[Data for processing]
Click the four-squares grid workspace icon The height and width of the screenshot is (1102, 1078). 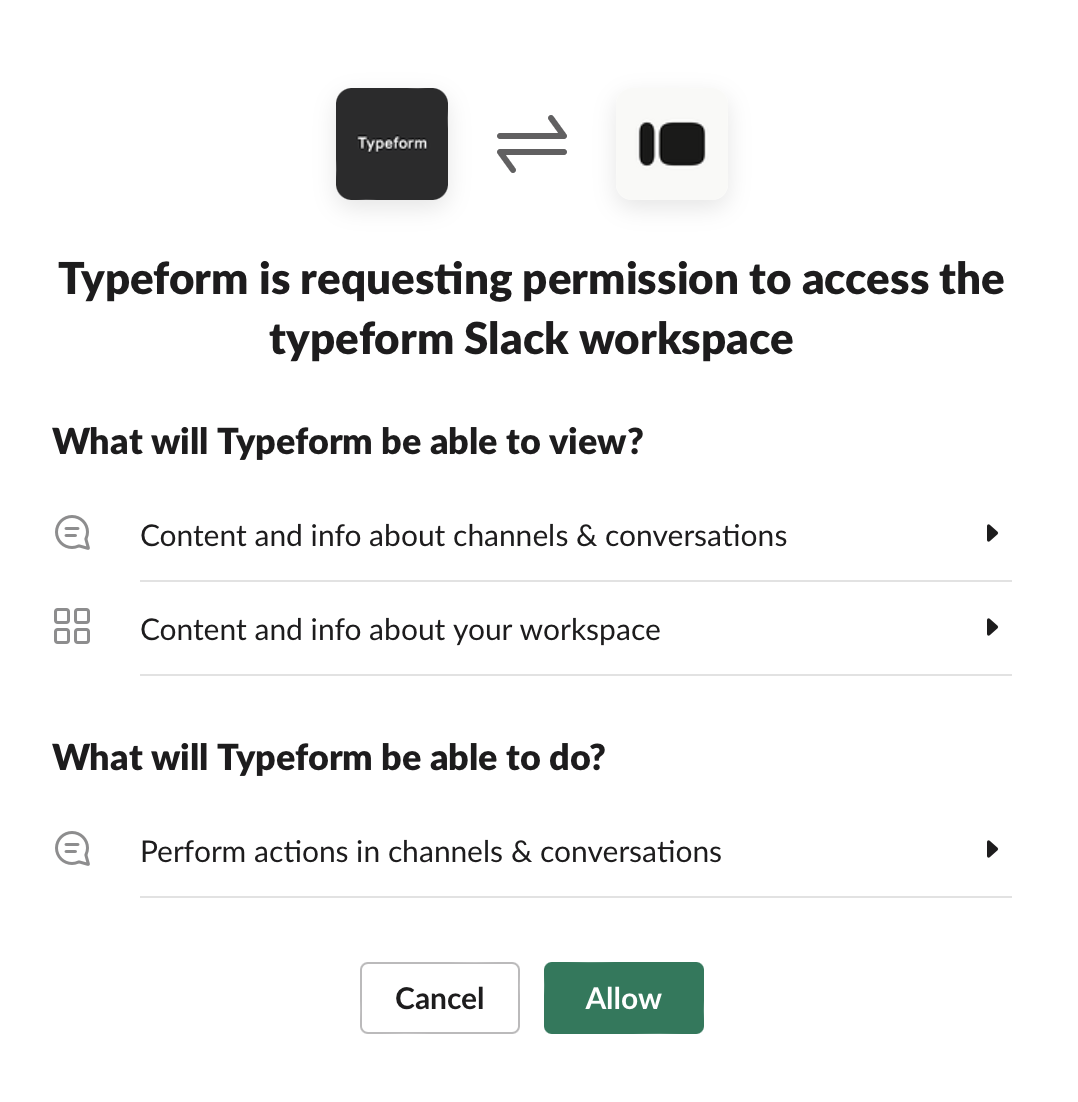coord(72,626)
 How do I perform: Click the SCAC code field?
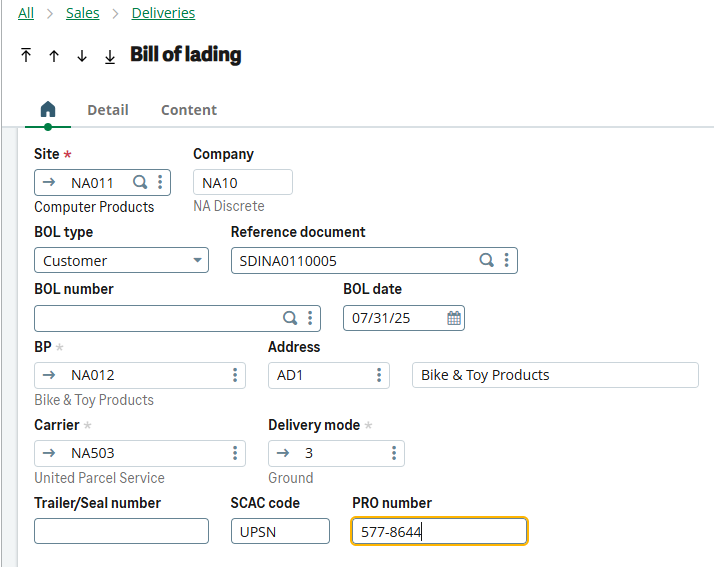tap(280, 531)
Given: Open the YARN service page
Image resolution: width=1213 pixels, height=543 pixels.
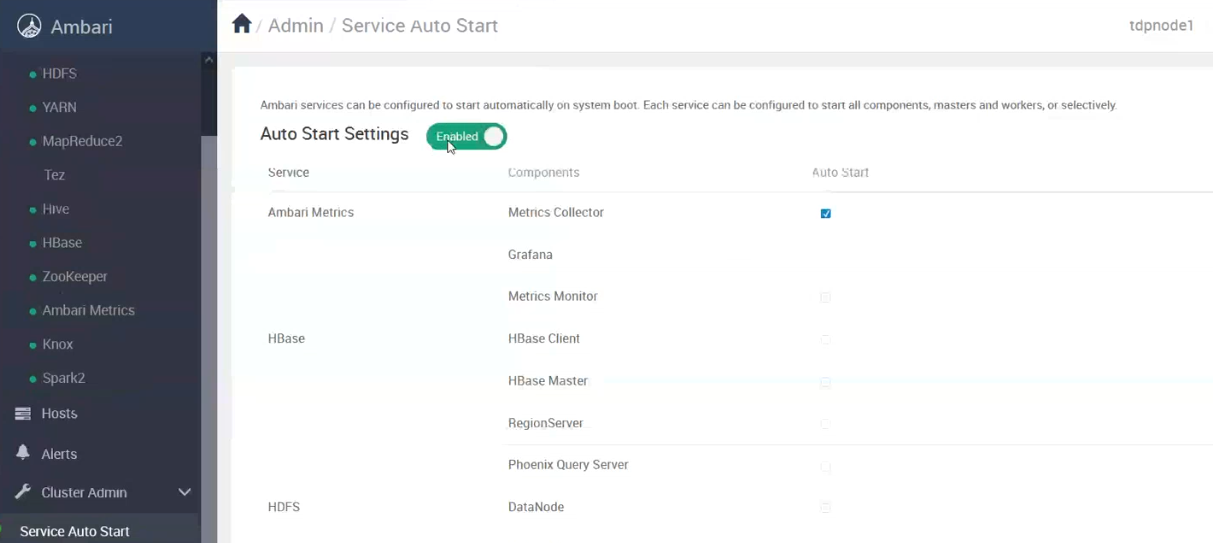Looking at the screenshot, I should click(x=59, y=107).
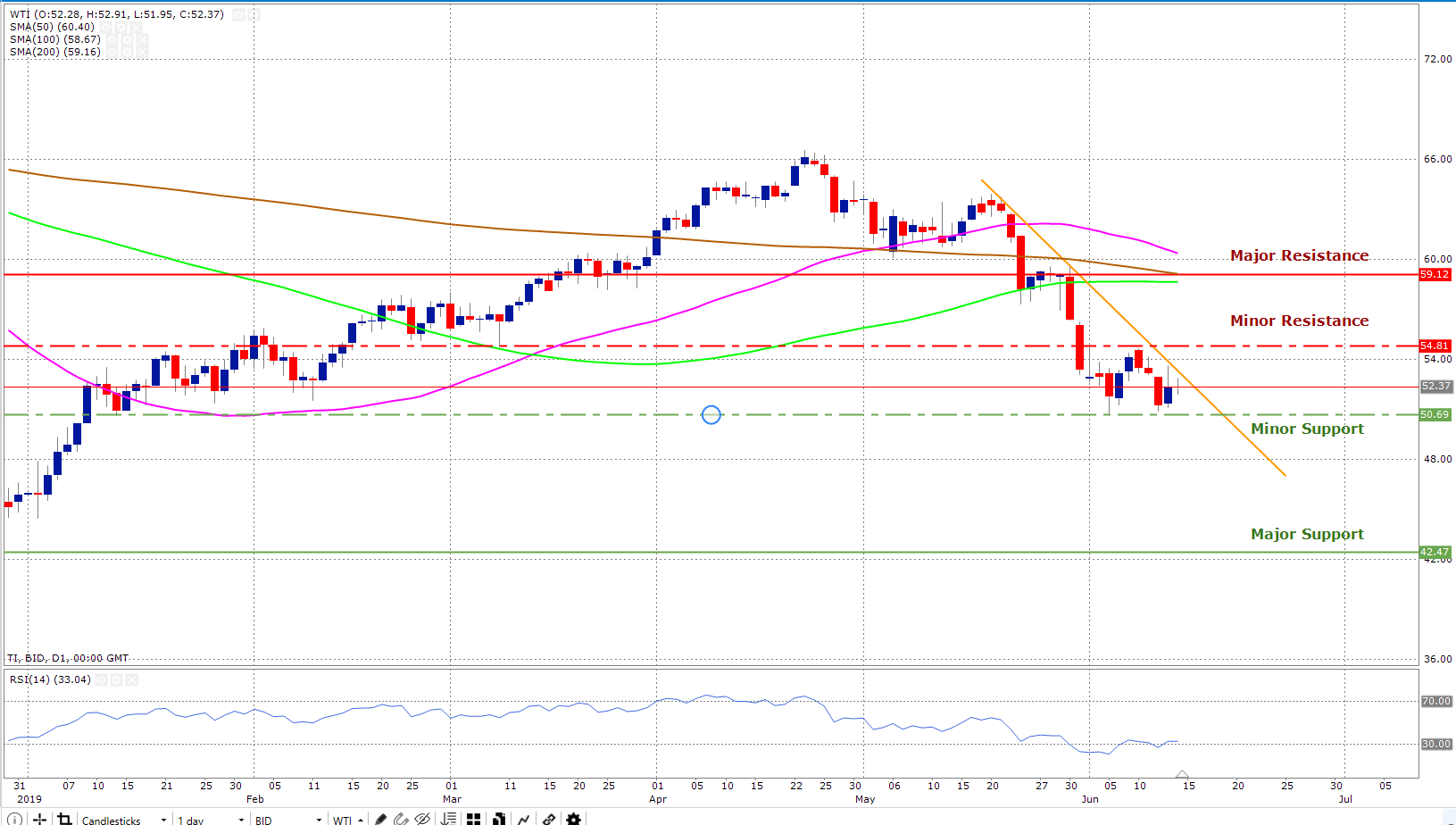Select the pencil drawing tool
The height and width of the screenshot is (825, 1456).
click(x=380, y=819)
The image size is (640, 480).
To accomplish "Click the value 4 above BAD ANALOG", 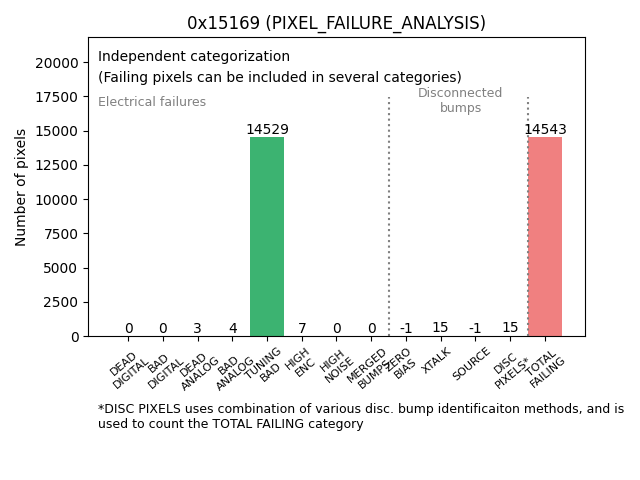I will 233,328.
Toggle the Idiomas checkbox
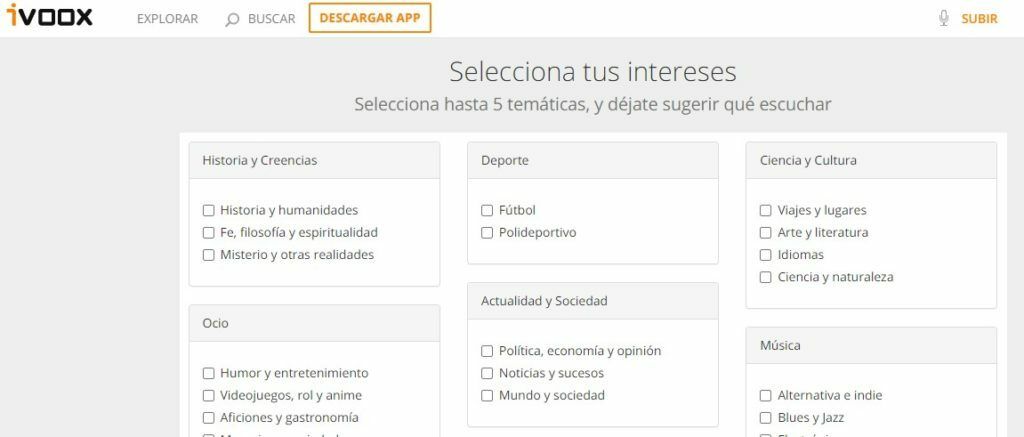Screen dimensions: 1024x437 [x=765, y=255]
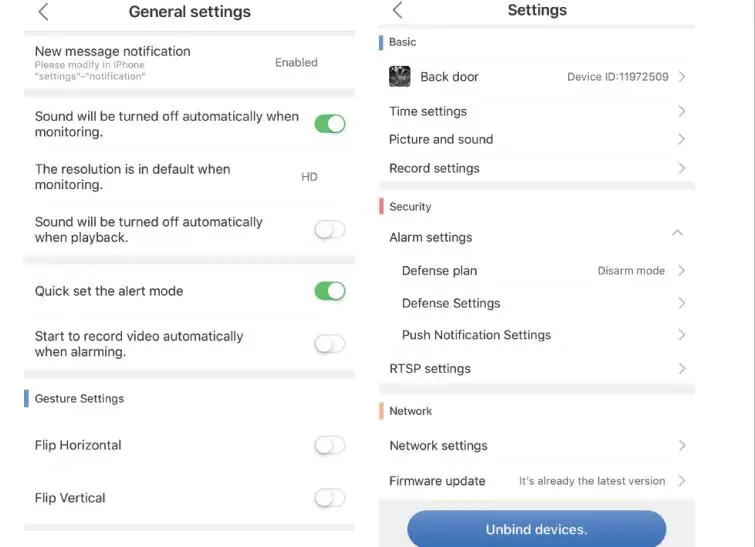Tap Record settings chevron arrow
Screen dimensions: 755x547
pyautogui.click(x=682, y=168)
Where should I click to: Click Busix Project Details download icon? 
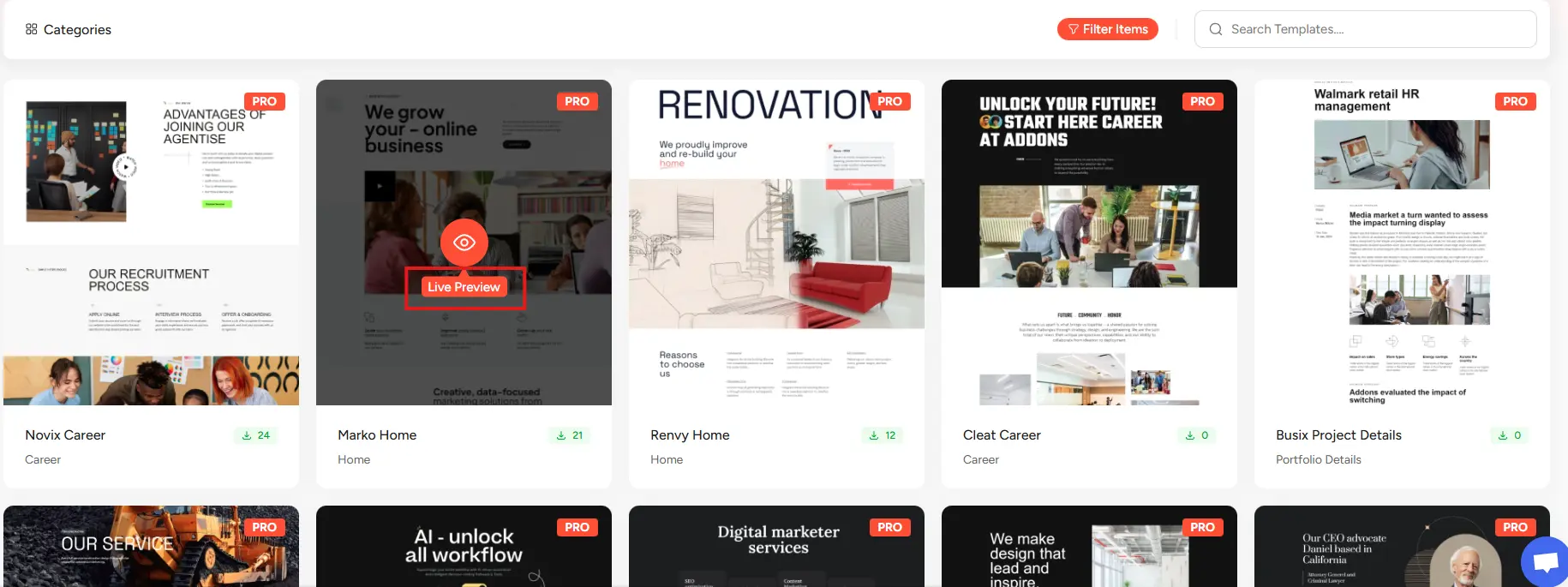point(1502,435)
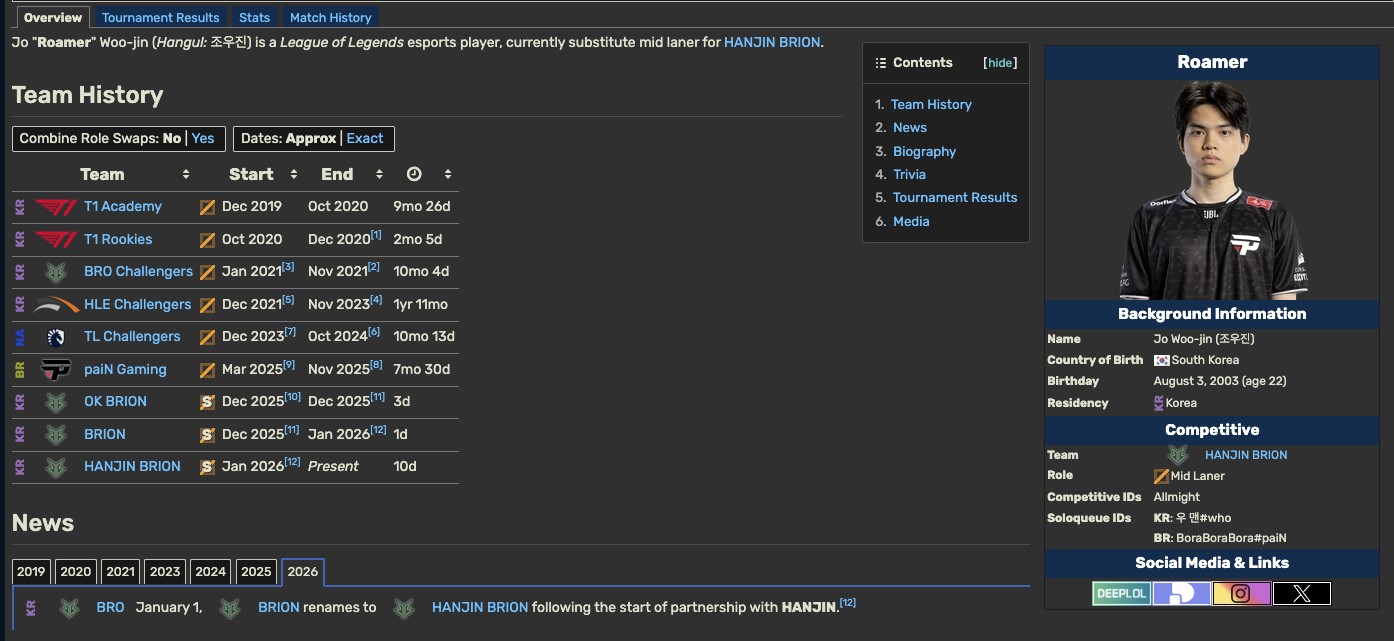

[Brief]
Return exactly the lines running from the line with "Where should I" through the final line of the listing. Leave the pictures out.

[Task result]
Where should I click to: Click Busix Project Details download icon? 
point(1502,435)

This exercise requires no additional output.